■ **Written exercise**
Copy out the stretch of data from the line containing "You are a GUI" through the end, requests included, with each coordinate in the answers multiplied by 0.25 and rounded to a whole number, halves rounding up. Leave out the pictures.

■ **Task input**
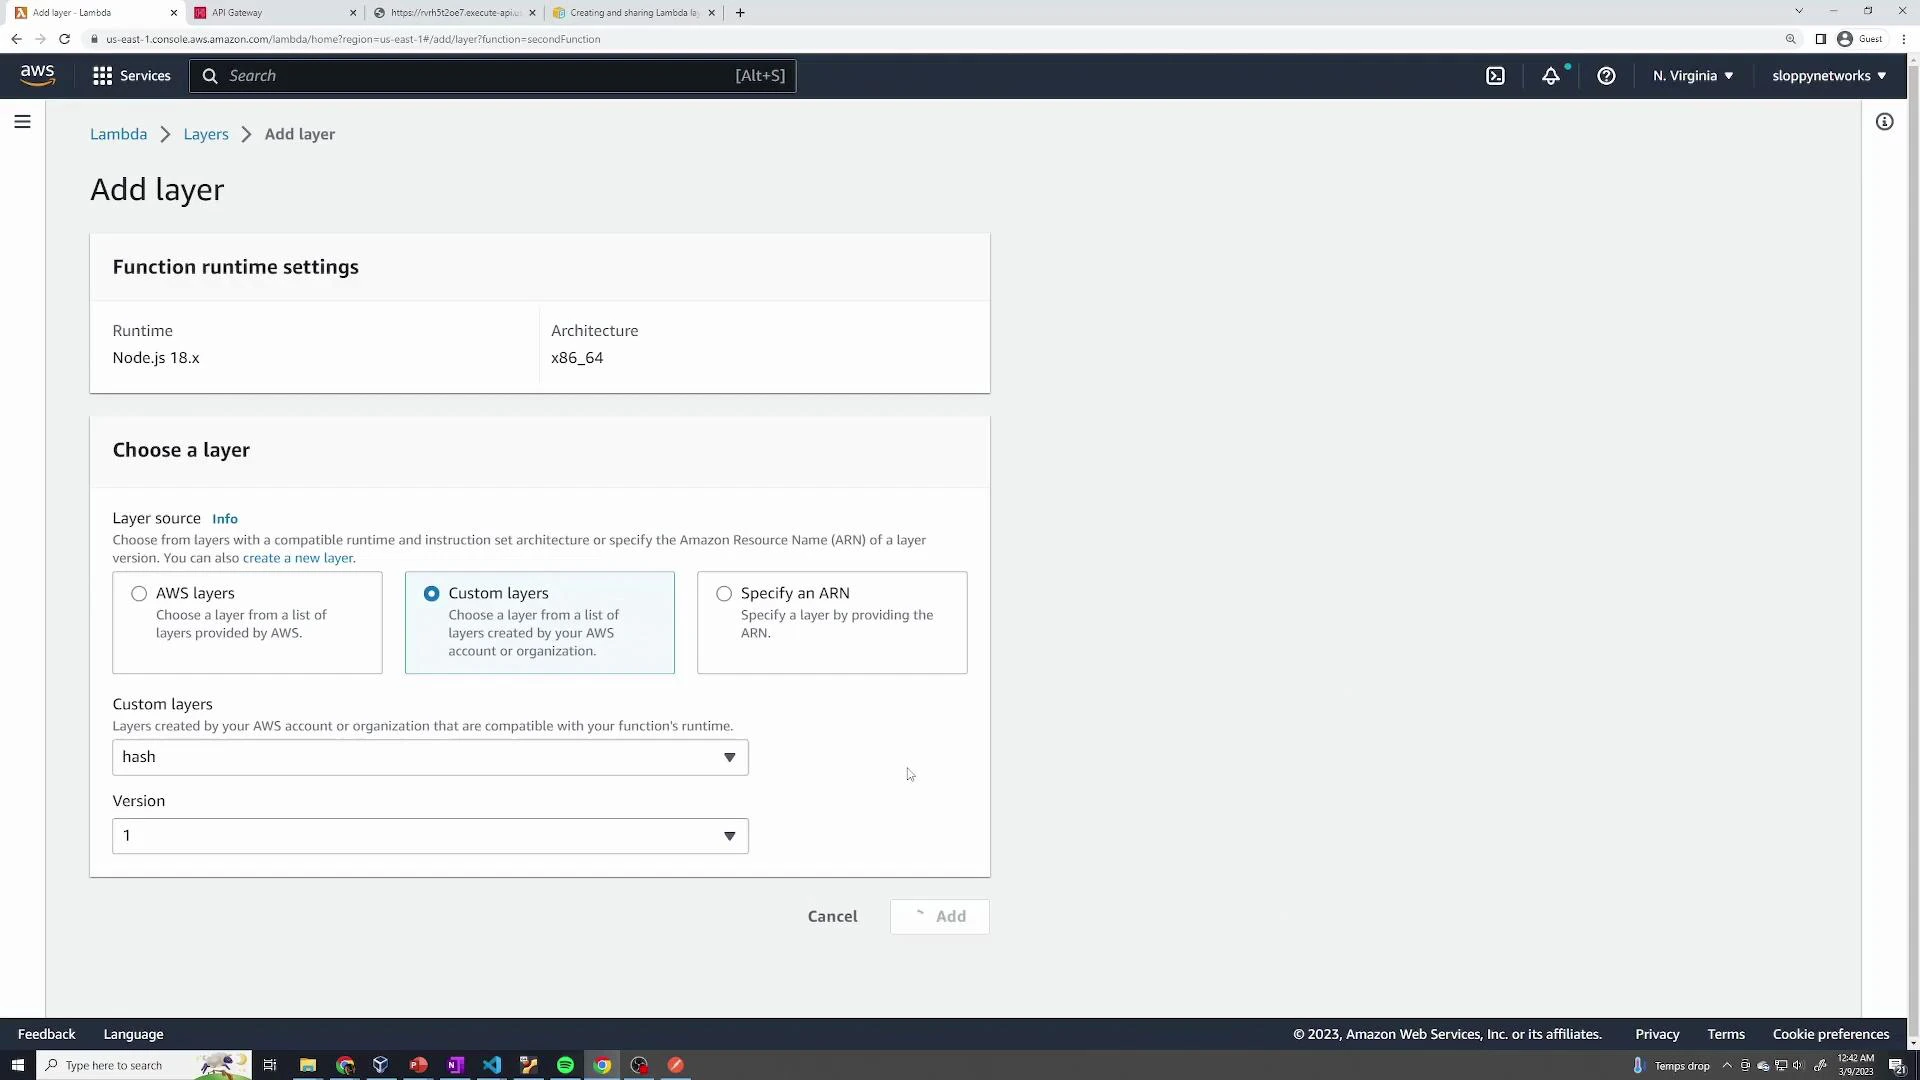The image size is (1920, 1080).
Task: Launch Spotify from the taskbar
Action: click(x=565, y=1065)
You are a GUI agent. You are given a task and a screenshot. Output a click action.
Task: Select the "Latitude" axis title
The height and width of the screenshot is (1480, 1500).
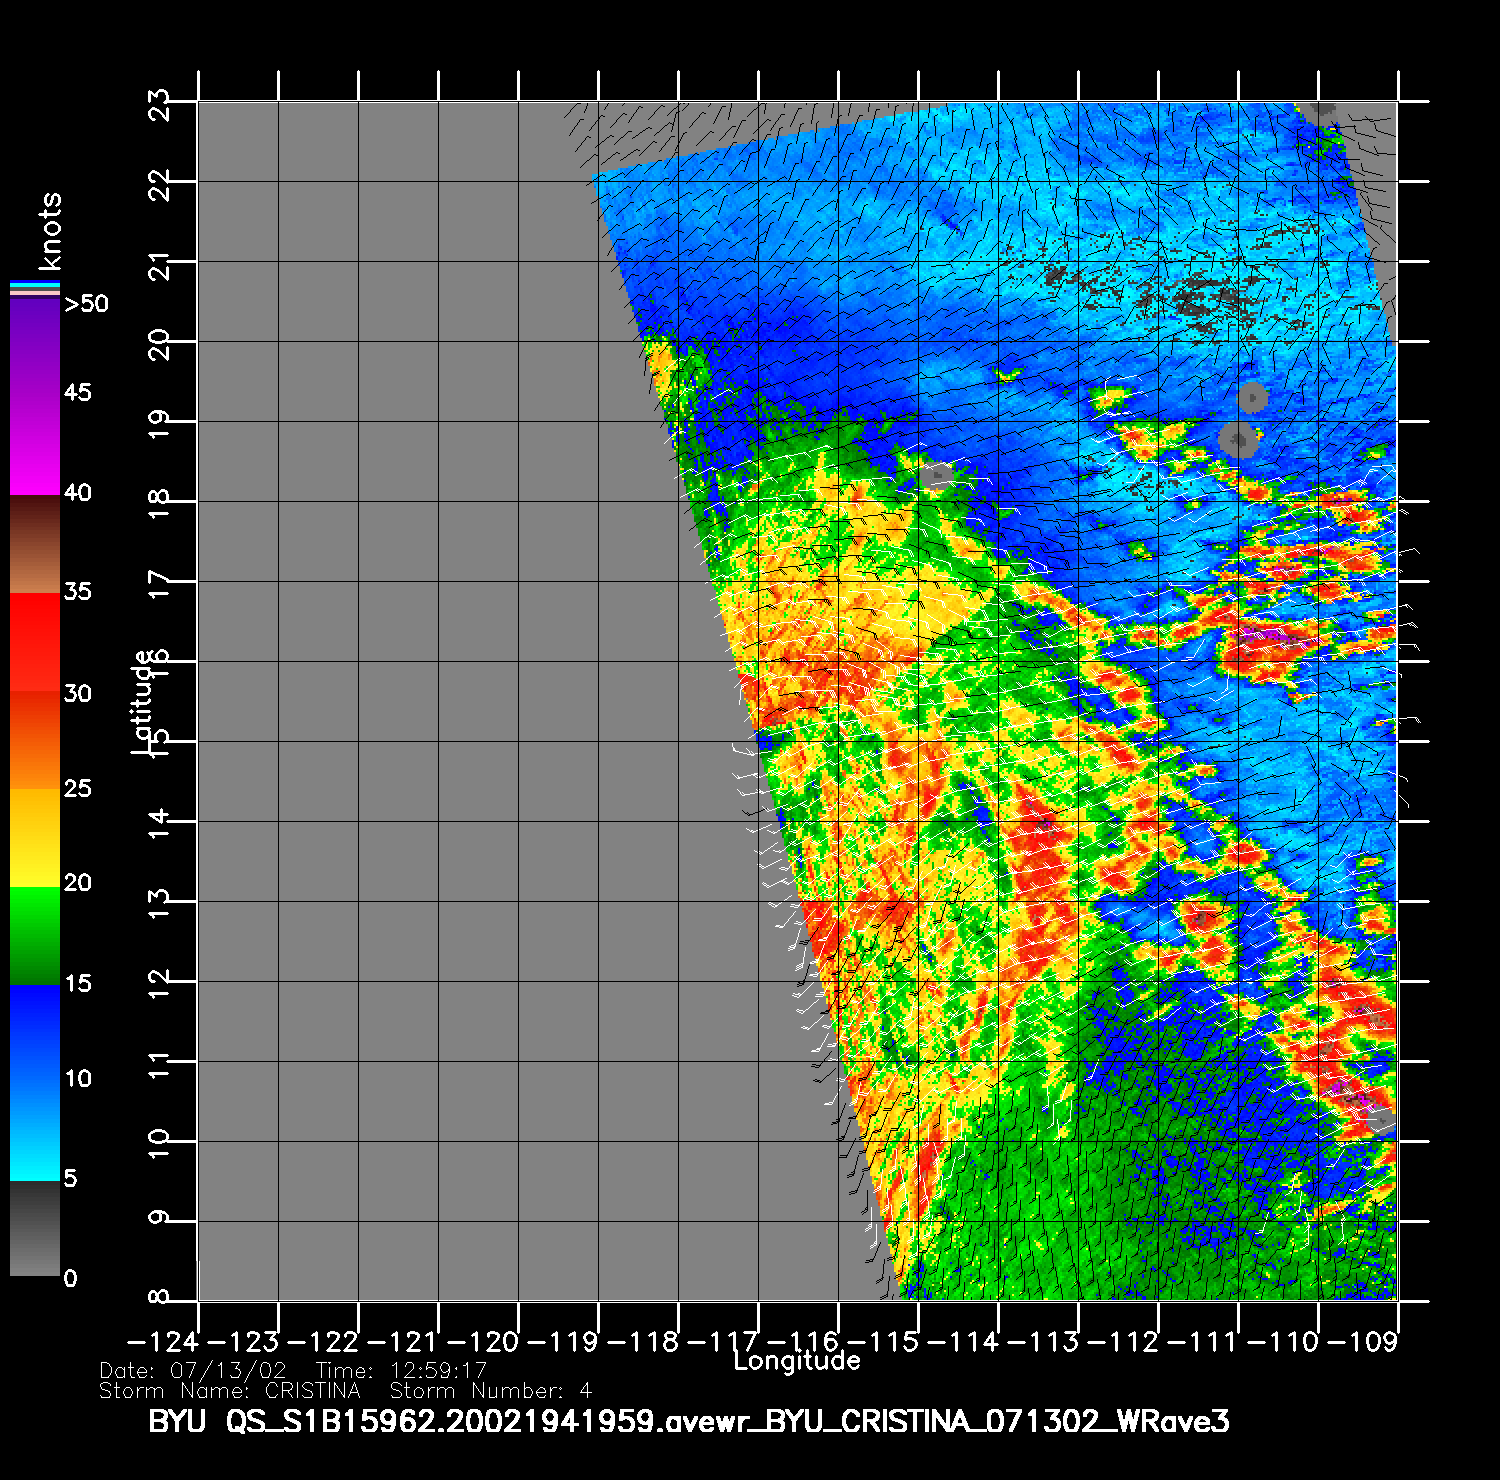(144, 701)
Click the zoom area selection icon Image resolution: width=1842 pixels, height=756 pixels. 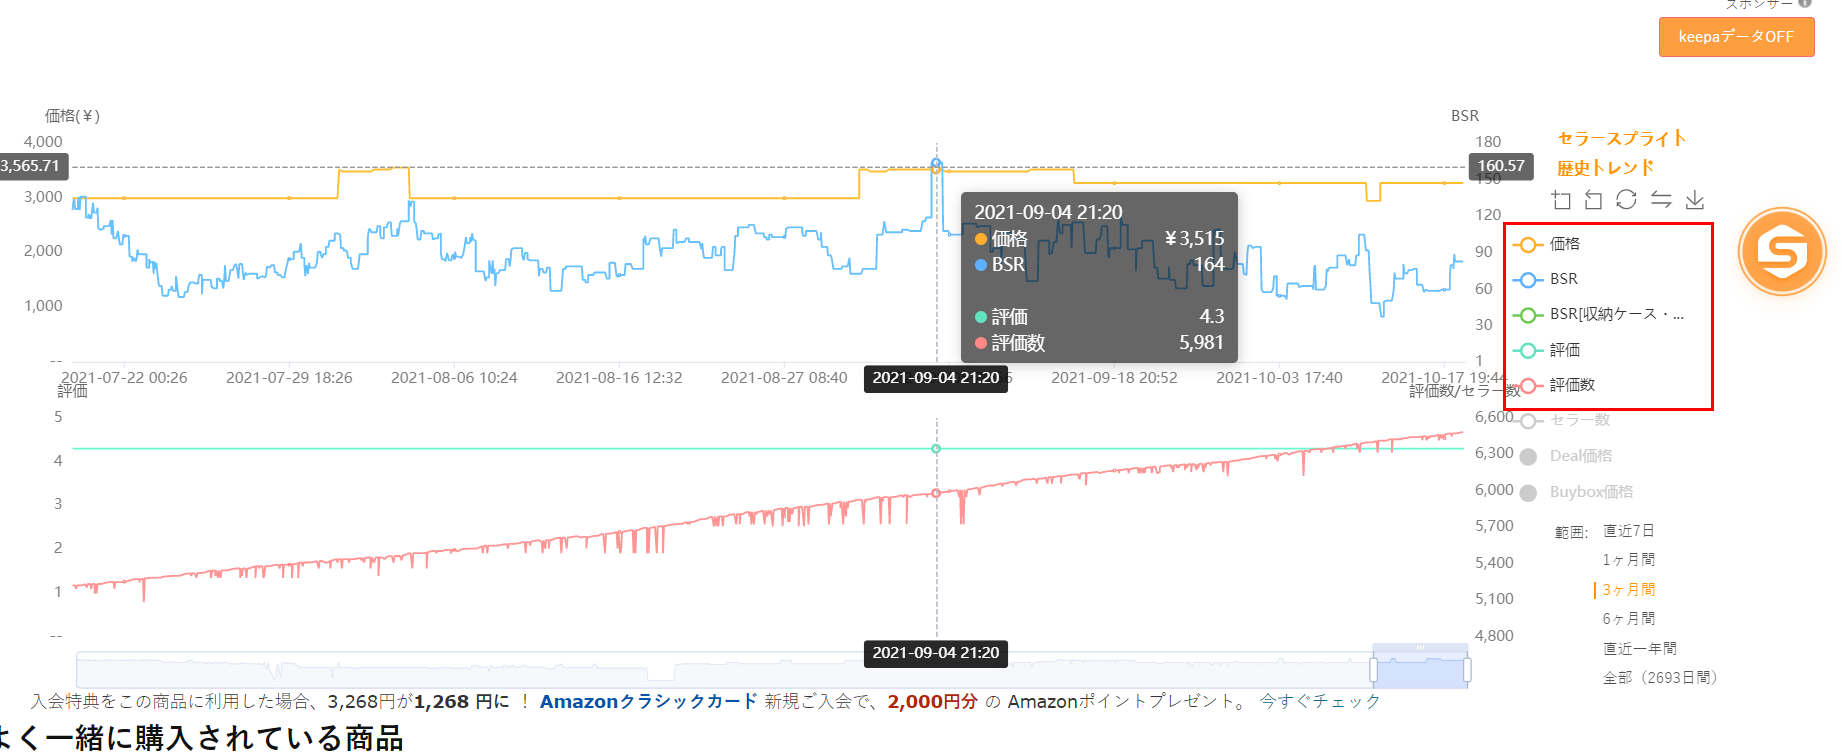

■ **Final result**
You are a GUI agent. You are given a task and a screenshot. Output a click action.
Task: Select the "Latitude" axis title
The height and width of the screenshot is (1480, 1500).
(36, 175)
Click the zoom area selection icon Image resolution: width=1842 pixels, height=756 pixels. 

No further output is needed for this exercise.